Wirtschaftliche Odays fordern die Regierung auf, die Entscheidung über COVID-19 zu treffen

Der Kosovo-Wirtschafts-Oda und der Amerikanische Wirtschafts-Oda im Kosovo fordern die Regierung der Republik Kosovo auf, die Zahl der vorbeugenden Maßnahmen gegen COVID-19 zu erhöhen, um den privaten Sektor und die Wirtschaft des Landes im Allgemeinen zu unterstützen. Volle Kommunikation: Institutionen der Republik Kosovo müssen mehr Sorgfalt für das wirtschaftliche Risiko zeigen, das [...]
Der Kosovo-Wirtschafts-Oda und der Amerikanische Wirtschafts-Oda im Kosovo fordern die Regierung der Republik Kosovo auf, die Zahl der vorbeugenden Maßnahmen gegen COVID-19 zu erhöhen, um den privaten Sektor und die Wirtschaft des Landes im Allgemeinen zu unterstützen.
Vollständige Kommunikation:
Institutionen der Republik Kosovo sollten mehr Sorgfalt für das wirtschaftliche Risiko zeigen, das das Land bedrohen könnte, insbesondere kleine und mittlere Unternehmen aus diesem Virus. Um eine Eskalation und potenzielle Schäden zu verhindern, die verursacht werden könnten, unterstützen die Wirtschafts-Oda des Kosovo und die amerikanische Wirtschafts-Oda die Forderung der Rechnungsführer der Gemeinschaft, die Finanzberichterstattungsfristen zu verzögern, z.B. gutes Beispiel und Mittel zur Entlastung des privaten Sektors.

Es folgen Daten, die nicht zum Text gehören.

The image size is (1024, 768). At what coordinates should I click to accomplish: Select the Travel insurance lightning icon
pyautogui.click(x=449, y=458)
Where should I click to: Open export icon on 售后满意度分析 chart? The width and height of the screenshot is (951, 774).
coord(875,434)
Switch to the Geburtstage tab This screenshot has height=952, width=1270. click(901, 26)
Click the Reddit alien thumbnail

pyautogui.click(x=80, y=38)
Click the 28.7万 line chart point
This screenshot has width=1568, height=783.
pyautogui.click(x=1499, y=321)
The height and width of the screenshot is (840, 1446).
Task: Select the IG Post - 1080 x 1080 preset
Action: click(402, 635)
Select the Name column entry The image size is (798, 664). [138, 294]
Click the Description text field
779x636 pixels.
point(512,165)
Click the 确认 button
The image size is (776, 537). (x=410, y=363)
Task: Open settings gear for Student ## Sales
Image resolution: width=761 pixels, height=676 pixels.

In der Regierungsveröffentlichen Entscheidung gibt es einige beunruhigende Fragen als vorbeugende Maßnahmen gegen COVID-19, für die die Behandlung des Kosovo-Wirtschafts-Oda und der amerikanischen Wirtschafts-Oda glauben, dass die Regierung Maßnahmen ergreifen sollte. Zu diesen gehört das Recht auf Auszahlung für einen Elternteil, wenn Familien Kinder haben, die Pflege benötigen. Wirtschaftliche Odas ist der Meinung, dass die Regierung eine Verwaltungsrichtlinie oder eine Anweisung über das Funktionieren dieses Systems erstellen und veröffentlichen sollte. Unterdessen muss die Regierung die Rechtsgrundlage für die Lösung von Konflikten klären, falls die Aussetzungsgenehmigung von beiden Unternehmen fehlt, in denen die Eltern arbeiten, bzw. weil sie die Entscheidung nicht einhalten, insbesondere die Sätze.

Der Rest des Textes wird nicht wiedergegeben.